Stored items
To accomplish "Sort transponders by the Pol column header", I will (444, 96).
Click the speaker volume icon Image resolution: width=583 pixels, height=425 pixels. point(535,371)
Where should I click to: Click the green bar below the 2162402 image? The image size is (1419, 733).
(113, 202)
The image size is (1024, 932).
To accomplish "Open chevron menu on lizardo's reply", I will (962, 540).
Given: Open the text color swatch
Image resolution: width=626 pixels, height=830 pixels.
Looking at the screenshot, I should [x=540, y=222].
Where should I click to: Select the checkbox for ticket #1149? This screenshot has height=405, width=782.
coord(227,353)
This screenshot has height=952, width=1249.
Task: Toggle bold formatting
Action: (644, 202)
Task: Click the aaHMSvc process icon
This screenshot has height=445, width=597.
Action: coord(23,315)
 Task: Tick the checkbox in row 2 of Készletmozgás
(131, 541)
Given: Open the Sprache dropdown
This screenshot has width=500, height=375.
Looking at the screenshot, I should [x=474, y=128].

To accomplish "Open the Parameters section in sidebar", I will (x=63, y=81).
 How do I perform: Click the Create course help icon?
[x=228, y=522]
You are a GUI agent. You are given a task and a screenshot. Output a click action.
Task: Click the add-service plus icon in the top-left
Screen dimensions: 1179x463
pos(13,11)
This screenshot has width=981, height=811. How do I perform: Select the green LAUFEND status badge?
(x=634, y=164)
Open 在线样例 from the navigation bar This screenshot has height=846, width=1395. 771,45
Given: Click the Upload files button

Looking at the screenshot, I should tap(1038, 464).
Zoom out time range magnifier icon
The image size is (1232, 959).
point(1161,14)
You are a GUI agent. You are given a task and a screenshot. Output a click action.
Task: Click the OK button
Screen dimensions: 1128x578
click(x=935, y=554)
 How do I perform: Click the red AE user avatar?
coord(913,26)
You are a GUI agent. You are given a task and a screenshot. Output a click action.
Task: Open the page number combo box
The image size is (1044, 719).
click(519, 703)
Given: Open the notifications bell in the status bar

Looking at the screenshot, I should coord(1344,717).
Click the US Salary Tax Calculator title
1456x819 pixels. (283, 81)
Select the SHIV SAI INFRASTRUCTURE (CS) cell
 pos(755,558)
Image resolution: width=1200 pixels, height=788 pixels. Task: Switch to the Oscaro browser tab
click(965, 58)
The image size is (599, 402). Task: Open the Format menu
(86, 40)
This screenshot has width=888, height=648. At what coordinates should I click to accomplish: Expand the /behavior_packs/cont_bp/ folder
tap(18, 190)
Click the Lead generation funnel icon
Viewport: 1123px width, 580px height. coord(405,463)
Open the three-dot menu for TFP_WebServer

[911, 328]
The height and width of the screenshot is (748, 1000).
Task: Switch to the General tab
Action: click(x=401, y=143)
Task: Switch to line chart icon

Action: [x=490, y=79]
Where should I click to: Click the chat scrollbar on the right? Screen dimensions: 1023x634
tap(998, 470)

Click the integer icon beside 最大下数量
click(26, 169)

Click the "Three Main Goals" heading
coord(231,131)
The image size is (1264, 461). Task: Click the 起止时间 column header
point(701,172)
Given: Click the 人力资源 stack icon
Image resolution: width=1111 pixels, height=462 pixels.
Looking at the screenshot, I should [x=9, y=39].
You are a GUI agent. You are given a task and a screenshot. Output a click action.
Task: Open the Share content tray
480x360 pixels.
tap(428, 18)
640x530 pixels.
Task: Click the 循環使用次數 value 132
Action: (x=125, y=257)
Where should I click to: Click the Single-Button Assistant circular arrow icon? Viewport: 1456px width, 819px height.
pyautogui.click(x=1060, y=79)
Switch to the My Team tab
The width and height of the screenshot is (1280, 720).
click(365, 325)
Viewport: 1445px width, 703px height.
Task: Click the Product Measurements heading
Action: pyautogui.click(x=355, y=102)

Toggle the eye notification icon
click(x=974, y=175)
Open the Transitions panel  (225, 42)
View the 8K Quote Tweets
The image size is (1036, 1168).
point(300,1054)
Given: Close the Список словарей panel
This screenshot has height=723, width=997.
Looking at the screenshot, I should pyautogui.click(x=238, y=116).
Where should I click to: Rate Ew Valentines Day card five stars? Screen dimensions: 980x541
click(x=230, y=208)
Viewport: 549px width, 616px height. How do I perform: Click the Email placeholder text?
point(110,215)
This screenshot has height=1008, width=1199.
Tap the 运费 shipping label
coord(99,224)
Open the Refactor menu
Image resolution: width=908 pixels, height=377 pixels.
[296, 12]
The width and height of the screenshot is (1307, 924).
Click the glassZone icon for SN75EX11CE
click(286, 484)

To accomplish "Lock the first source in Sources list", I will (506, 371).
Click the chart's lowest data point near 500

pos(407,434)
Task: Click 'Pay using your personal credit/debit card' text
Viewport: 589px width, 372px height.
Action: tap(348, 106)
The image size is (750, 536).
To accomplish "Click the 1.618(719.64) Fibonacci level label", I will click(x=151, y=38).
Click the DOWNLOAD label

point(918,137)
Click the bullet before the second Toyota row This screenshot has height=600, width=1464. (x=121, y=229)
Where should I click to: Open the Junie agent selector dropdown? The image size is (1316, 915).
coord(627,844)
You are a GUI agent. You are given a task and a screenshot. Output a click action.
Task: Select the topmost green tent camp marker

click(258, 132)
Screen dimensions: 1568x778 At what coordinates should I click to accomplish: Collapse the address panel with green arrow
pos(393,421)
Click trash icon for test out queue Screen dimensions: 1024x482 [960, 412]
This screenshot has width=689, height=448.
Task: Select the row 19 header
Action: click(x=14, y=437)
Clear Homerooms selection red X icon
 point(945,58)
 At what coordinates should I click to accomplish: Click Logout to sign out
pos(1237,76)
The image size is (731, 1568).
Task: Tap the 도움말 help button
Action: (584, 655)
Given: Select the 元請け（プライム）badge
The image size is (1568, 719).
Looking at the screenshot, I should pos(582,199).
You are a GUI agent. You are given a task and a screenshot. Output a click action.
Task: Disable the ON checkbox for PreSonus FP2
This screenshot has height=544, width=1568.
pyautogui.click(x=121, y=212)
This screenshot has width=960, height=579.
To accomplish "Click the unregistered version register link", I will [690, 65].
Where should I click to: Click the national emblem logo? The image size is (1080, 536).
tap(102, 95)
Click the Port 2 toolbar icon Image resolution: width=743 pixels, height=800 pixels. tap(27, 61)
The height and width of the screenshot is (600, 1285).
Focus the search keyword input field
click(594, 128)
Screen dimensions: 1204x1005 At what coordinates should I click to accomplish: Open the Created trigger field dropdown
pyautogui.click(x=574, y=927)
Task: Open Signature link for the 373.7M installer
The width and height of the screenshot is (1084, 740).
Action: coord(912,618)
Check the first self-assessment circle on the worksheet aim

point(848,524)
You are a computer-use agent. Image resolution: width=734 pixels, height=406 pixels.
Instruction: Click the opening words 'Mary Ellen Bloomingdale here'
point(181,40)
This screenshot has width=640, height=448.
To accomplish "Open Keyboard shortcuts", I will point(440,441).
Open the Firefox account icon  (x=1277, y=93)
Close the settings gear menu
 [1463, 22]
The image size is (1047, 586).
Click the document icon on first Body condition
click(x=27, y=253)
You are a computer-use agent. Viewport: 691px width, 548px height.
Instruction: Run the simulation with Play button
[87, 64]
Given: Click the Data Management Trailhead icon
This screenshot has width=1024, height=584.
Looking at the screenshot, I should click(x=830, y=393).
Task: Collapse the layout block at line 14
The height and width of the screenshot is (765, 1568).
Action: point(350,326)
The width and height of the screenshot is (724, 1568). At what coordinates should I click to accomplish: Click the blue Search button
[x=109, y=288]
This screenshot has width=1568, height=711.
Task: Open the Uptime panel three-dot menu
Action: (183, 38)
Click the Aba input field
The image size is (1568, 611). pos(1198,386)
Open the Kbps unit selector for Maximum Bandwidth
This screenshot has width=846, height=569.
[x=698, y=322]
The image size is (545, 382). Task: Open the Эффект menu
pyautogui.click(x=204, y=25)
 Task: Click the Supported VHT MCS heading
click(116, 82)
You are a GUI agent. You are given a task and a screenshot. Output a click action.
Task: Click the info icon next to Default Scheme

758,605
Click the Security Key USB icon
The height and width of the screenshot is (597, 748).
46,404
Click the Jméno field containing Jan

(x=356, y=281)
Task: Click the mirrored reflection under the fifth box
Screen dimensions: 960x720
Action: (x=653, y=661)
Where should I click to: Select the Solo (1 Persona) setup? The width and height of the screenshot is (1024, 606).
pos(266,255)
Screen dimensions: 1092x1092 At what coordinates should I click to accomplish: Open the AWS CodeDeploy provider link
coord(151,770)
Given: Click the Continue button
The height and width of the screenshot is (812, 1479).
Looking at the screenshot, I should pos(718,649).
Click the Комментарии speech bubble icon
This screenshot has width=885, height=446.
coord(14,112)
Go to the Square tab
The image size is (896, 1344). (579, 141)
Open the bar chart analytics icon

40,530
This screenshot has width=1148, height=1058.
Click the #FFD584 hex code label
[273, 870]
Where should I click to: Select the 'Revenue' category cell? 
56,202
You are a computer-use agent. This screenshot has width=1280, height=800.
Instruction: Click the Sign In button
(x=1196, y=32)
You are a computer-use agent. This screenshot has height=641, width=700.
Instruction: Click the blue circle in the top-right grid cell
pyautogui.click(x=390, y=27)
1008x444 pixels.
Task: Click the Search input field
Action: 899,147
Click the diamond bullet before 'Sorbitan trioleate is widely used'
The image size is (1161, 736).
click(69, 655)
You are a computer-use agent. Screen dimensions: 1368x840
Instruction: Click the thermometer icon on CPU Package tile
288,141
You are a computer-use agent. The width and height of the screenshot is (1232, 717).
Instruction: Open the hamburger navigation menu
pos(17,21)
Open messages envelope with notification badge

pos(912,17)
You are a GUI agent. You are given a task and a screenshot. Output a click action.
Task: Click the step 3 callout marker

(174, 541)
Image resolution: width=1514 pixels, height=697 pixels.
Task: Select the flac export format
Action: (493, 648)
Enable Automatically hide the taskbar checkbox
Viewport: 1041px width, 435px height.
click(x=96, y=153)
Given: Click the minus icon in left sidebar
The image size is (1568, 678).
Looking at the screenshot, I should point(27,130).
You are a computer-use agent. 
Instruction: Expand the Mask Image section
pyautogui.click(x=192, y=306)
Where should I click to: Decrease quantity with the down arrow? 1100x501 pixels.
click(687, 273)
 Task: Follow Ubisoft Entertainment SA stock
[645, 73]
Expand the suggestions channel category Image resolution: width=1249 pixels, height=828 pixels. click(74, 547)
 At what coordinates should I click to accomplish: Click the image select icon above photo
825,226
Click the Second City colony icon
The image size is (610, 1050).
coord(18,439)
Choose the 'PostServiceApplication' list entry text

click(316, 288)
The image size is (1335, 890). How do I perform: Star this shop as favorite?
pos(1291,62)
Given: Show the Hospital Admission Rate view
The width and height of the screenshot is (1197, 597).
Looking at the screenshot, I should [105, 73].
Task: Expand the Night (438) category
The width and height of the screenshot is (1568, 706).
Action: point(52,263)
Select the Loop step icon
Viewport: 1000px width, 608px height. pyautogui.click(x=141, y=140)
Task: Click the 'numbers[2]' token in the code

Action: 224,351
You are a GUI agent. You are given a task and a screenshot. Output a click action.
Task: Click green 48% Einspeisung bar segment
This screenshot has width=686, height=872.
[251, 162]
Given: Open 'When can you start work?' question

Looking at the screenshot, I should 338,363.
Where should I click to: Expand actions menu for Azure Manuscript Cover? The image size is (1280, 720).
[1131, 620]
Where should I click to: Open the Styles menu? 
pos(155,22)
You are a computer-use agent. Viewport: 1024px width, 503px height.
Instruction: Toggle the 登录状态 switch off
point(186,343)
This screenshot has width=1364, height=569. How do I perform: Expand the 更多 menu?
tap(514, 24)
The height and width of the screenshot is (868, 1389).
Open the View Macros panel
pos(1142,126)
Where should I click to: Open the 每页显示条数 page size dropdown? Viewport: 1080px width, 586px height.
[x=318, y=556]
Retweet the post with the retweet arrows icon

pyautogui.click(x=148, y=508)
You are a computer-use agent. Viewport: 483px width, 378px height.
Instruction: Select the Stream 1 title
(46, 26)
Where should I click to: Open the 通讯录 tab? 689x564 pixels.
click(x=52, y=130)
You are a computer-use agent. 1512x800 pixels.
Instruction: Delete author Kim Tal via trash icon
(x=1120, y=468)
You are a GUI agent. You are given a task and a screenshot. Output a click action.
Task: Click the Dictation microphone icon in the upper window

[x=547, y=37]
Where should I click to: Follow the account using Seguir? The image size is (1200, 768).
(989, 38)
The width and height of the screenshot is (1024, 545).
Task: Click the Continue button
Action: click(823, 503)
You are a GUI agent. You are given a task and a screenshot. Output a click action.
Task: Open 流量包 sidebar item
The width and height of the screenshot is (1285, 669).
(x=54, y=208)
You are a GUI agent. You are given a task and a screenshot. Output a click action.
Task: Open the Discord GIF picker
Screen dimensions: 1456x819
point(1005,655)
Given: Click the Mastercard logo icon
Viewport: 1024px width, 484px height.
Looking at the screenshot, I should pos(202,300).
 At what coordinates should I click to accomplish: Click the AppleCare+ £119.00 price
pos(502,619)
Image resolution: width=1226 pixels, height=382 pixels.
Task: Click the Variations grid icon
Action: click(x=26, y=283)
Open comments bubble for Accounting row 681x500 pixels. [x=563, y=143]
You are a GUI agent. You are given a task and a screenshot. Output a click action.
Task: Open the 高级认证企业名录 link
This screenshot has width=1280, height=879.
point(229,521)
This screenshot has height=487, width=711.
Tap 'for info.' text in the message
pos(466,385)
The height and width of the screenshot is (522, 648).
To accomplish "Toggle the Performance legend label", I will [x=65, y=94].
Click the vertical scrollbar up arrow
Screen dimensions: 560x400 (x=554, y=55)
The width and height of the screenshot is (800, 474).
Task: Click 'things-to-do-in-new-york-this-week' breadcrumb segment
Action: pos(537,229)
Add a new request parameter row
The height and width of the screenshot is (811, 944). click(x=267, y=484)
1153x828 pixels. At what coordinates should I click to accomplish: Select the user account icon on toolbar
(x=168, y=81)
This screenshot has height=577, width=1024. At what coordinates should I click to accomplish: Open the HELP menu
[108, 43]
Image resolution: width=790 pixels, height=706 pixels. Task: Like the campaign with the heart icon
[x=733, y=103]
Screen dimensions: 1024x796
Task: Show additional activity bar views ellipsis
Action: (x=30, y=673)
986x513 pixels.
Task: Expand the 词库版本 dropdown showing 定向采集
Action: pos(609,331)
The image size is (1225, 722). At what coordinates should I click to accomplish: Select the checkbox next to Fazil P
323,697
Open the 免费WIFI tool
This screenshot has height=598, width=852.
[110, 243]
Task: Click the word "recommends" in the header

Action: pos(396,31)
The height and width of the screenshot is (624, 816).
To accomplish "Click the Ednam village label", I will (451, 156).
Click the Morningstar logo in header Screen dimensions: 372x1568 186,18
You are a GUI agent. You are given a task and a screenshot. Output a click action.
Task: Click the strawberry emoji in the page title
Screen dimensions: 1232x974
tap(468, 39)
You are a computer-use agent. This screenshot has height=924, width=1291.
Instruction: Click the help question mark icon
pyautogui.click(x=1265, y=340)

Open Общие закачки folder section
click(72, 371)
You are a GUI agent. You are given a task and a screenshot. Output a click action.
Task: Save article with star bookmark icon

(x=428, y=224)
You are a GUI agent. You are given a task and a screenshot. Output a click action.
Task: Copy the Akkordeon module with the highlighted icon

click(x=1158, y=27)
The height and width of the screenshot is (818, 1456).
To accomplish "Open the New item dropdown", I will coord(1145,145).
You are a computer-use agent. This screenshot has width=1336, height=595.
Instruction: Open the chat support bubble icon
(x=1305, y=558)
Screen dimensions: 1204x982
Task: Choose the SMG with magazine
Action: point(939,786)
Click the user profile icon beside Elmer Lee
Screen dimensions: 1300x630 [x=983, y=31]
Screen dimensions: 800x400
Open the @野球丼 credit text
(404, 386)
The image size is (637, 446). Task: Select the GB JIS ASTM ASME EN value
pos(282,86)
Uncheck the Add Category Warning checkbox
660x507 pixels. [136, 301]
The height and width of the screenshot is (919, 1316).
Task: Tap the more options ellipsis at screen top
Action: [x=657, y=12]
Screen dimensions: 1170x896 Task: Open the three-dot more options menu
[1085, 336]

# [WORK ORDER]
Given the records above, restate word for word only the lines starting at the one with "Image resolution: width=790" and ending at the one with "has height=924, width=1291.".

# [OUTPUT FOR THIS EXERCISE]
Image resolution: width=790 pixels, height=706 pixels. Task: Like the campaign with the heart icon
[x=733, y=103]
Screen dimensions: 1024x796
Task: Show additional activity bar views ellipsis
Action: (x=30, y=673)
986x513 pixels.
Task: Expand the 词库版本 dropdown showing 定向采集
Action: pos(609,331)
The image size is (1225, 722). At what coordinates should I click to accomplish: Select the checkbox next to Fazil P
323,697
Open the 免费WIFI tool
This screenshot has height=598, width=852.
[110, 243]
Task: Click the word "recommends" in the header

Action: pos(396,31)
The height and width of the screenshot is (624, 816).
To accomplish "Click the Ednam village label", I will (451, 156).
Click the Morningstar logo in header Screen dimensions: 372x1568 186,18
You are a GUI agent. You are given a task and a screenshot. Output a click action.
Task: Click the strawberry emoji in the page title
Screen dimensions: 1232x974
tap(468, 39)
You are a computer-use agent. This screenshot has height=924, width=1291.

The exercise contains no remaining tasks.